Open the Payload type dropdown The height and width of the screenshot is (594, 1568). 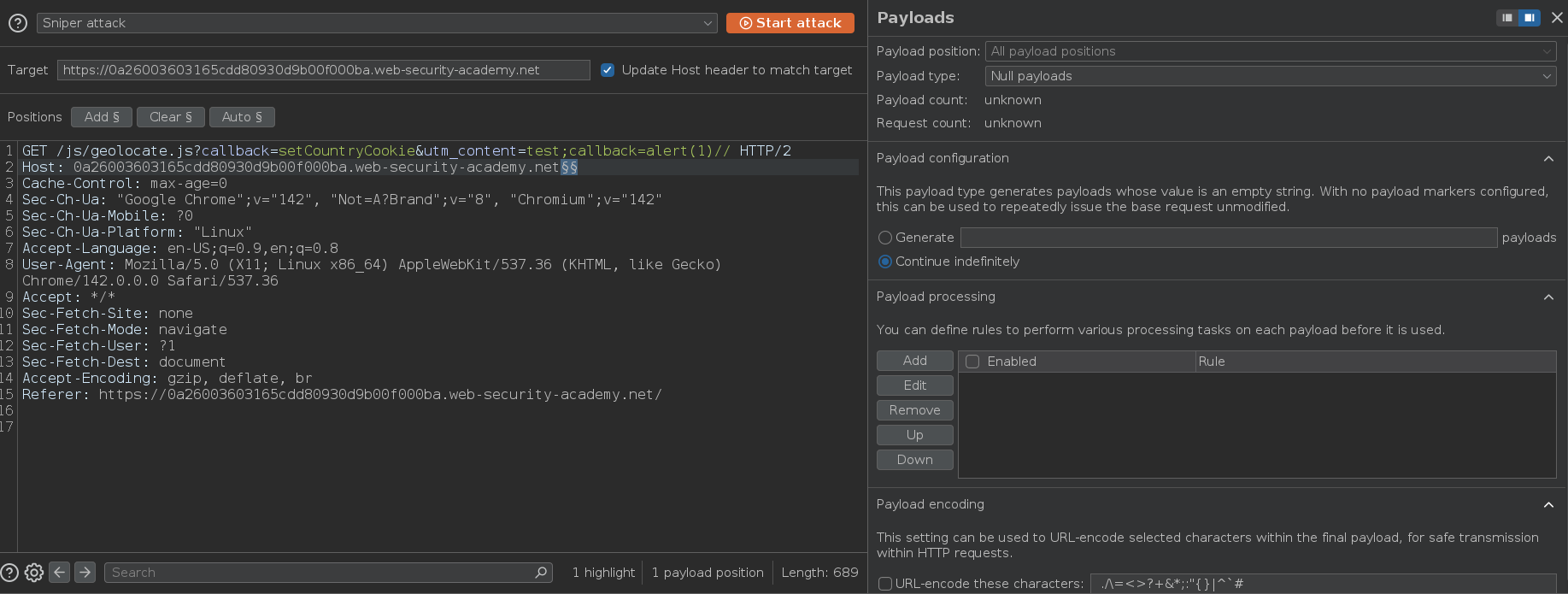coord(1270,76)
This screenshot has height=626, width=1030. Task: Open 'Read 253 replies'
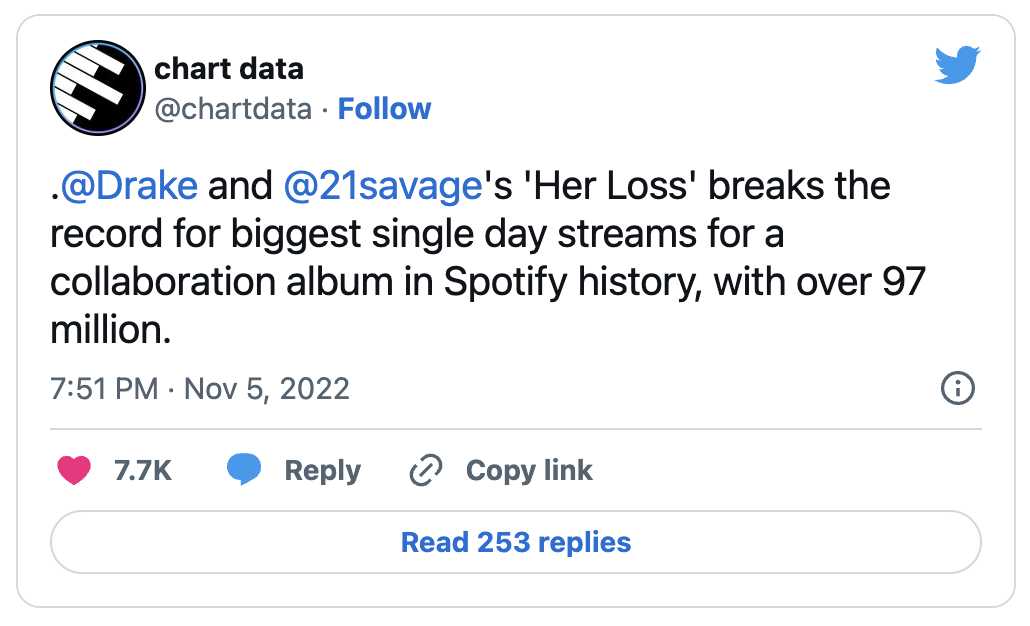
::::::::::
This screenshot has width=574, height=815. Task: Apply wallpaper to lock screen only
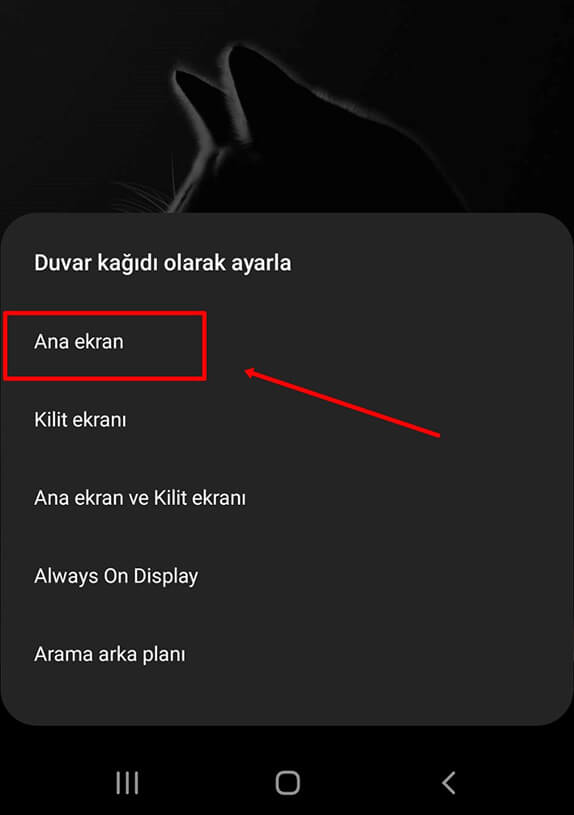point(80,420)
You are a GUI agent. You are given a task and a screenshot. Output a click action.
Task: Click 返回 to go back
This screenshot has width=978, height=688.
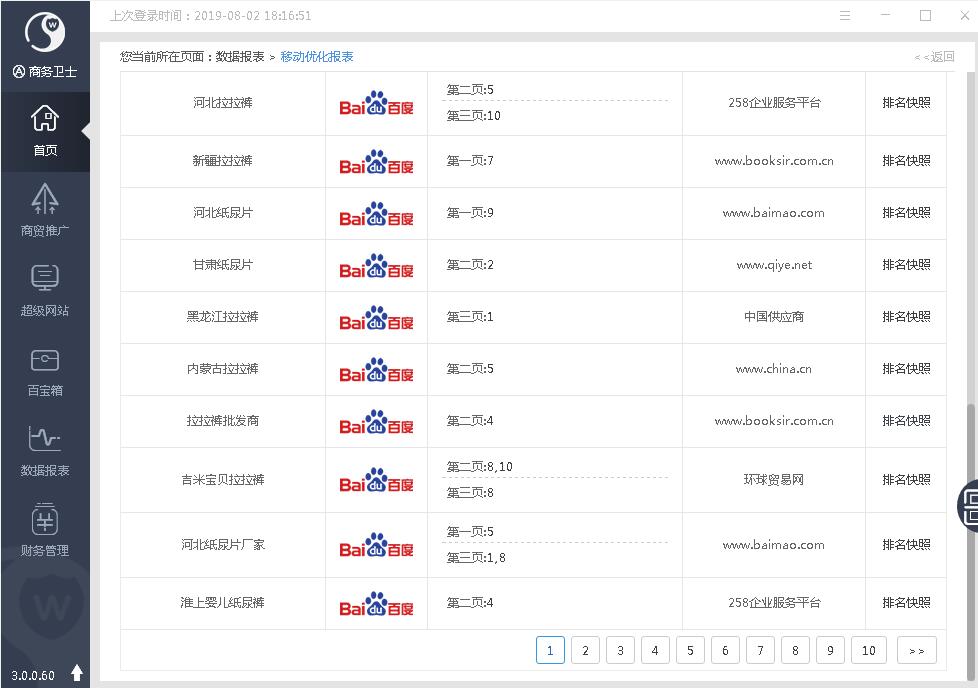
::::::::::
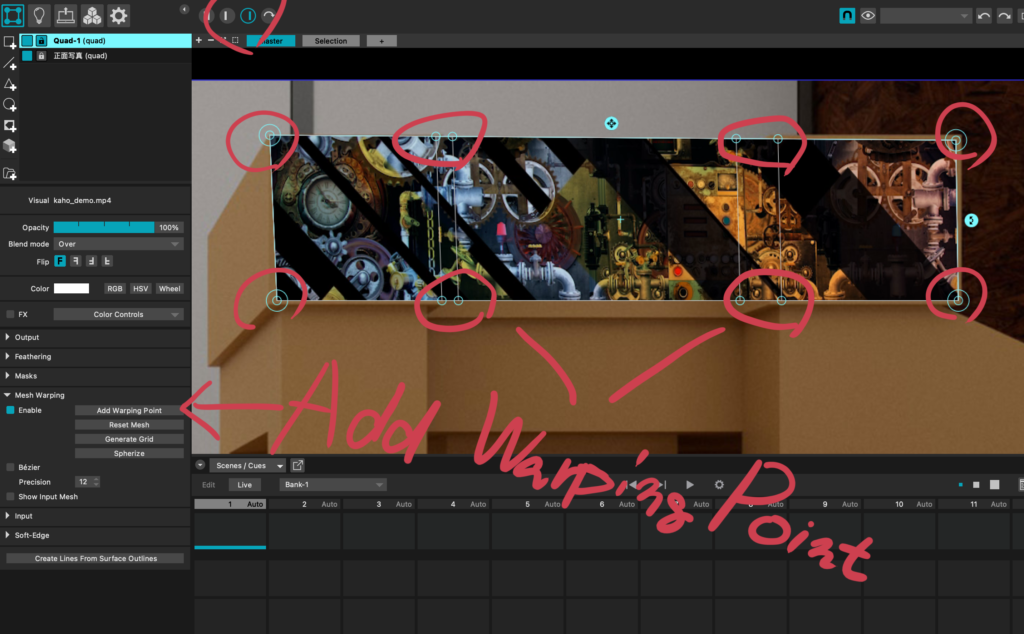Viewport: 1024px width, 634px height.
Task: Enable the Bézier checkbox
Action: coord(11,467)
::::::::::
* **INSTRUCTIONS FOR THE TASK**:
From the records above, reproduce exactly the lines from the one with "Task: Click 返回 to go back" to the one with "This screenshot has width=978, height=688.", both included, and no others.

* **EXERCISE OUTPUT**:
Task: Click 返回 to go back
This screenshot has width=978, height=688.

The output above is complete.